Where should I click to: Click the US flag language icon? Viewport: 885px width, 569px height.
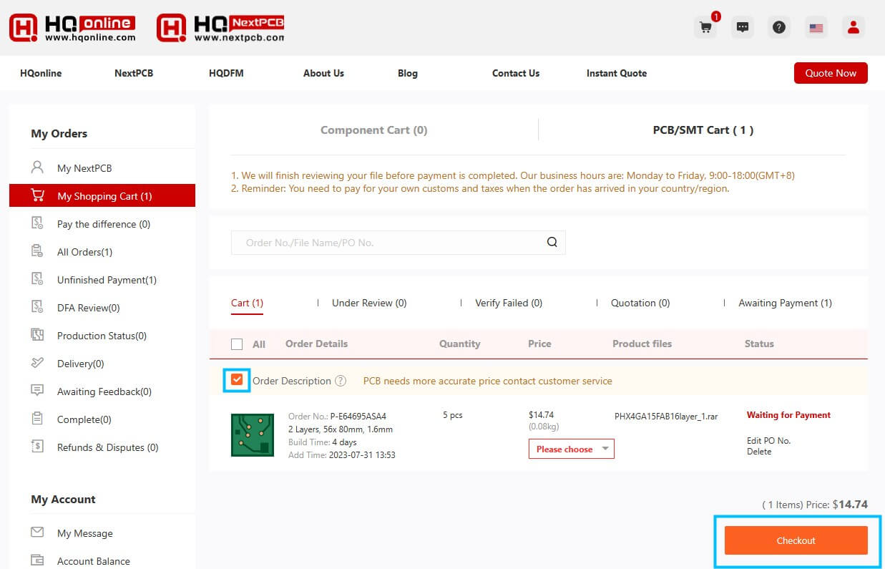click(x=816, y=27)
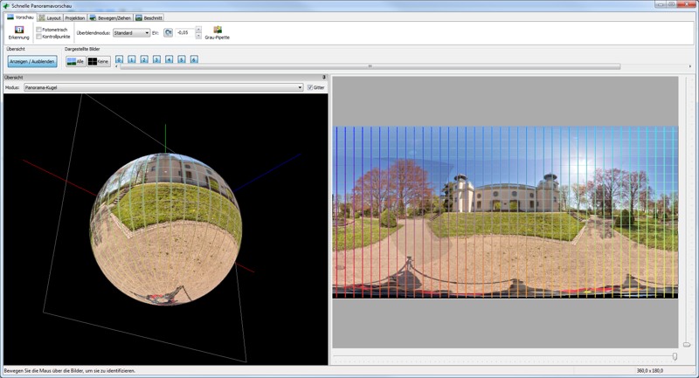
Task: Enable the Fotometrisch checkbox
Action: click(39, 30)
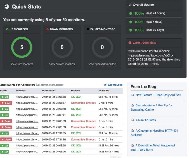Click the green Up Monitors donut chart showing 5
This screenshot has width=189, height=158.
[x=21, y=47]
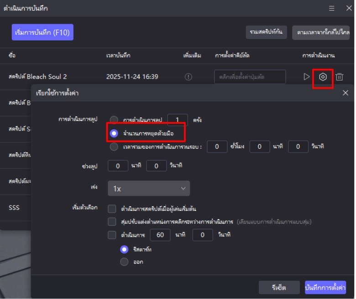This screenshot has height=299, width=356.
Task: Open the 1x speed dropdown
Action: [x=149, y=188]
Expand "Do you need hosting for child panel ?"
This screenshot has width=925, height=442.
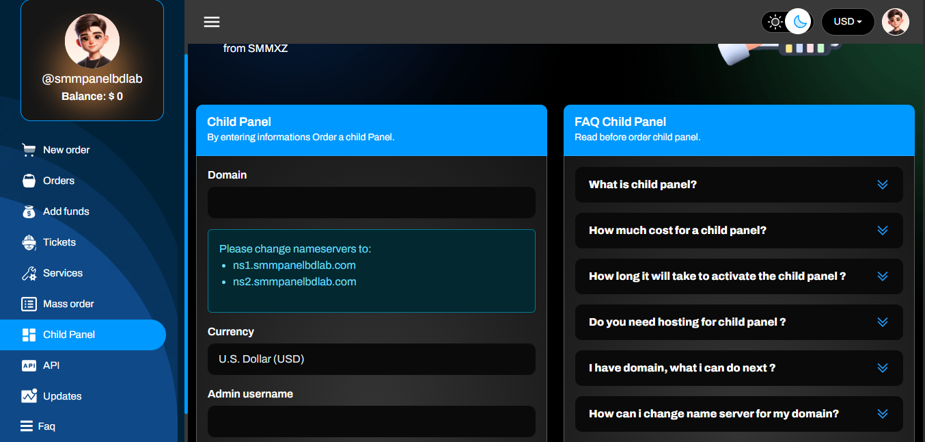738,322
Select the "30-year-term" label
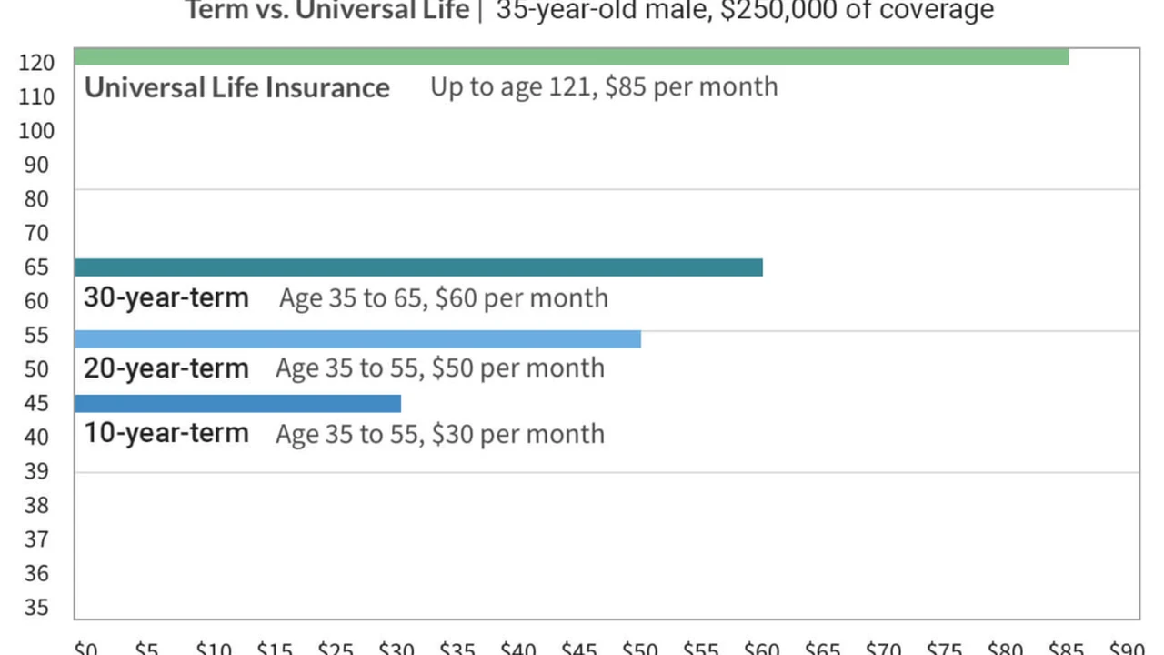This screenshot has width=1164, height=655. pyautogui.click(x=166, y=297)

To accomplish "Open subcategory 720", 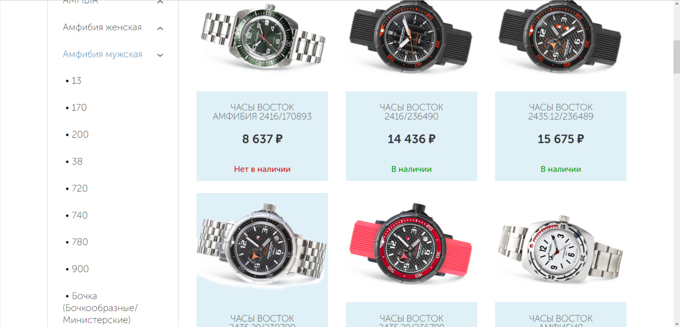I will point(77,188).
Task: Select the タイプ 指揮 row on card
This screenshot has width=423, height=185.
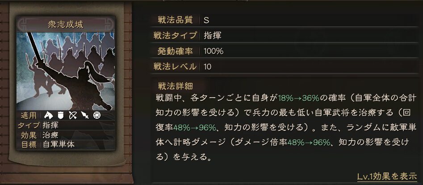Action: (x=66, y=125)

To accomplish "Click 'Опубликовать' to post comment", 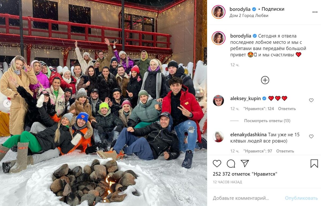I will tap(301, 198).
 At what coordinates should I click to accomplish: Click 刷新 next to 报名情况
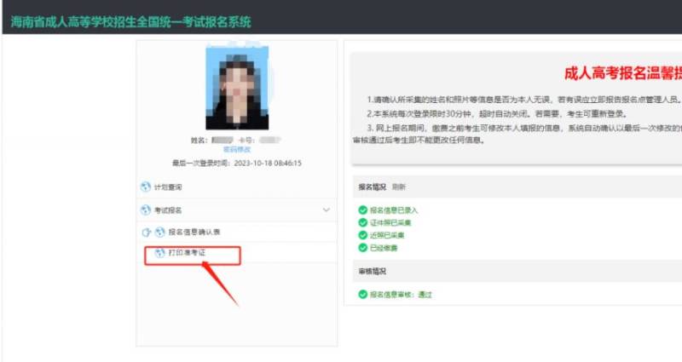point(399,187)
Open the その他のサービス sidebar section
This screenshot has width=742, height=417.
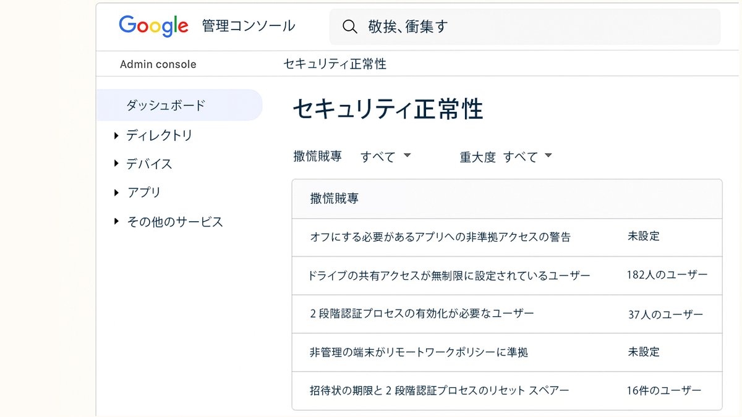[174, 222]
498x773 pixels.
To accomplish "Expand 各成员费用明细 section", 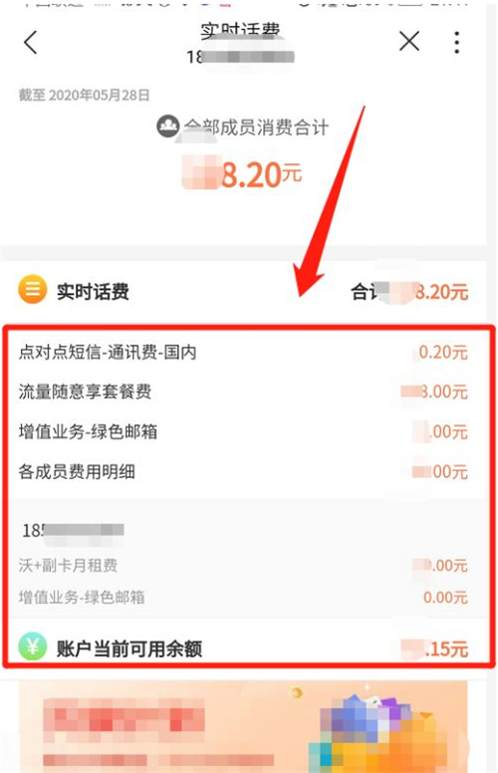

==========

§ ASSIGNMENT:
Repeat the lines of the records verbatim, starting at the line containing "At what coordinates" and stopping after the final line. Images stay out.

§ ANSWER FOR THIS EXERCISE:
 At what coordinates should I click to accomplish: Click 刷新 next to 报名情况
point(399,187)
Open the その他のサービス sidebar section
This screenshot has width=742, height=417.
[174, 222]
498x773 pixels.
To accomplish "Expand 各成员费用明细 section", 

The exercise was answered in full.